Quand je suis allée voir Delap, déjà malade, à l’hôpital en septembre 2014, il ne m’a rien caché sur la nature du mal qui le frappait et sur les pronostics très sombres des médecins. Jusqu’au bout, il a été lucide et combatif. Je me souviens de ses récriminations contre le privé quand il s’est trouvé dans un centre de rééducation qui ne lui convenait pas. Je me souviens aussi qu’à l’occasion d’une de mes visites chez lui, alors qu’il était ce jour-là très affaibli, il avait tenu à me rejoindre pour que nous prenions un goûter.

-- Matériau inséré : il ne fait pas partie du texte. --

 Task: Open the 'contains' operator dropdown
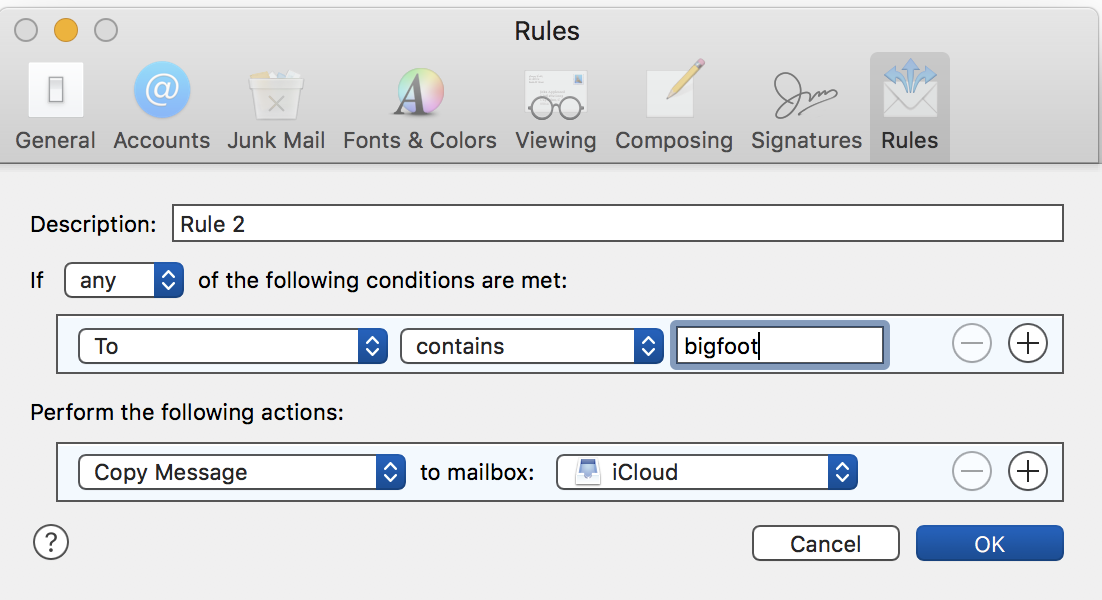tap(532, 346)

Ses filles ayant préparé des crêpes au Nutella, il avait retrouvé quelques instants du tonus pour les morigéner, désapprouvant le choix de cette pâte à tartiner peu écologique. Ce qui ne l’avait pas empêché de manger de bon cœur la préparation des deux petites. Son amour paternel, sa gourmandise et son absence de dogmatisme ont fait de ce goûter un beau moment, malgré les circonstances.

Finalement, la vie l’a quitté, mais il n’a jamais quitté la vie.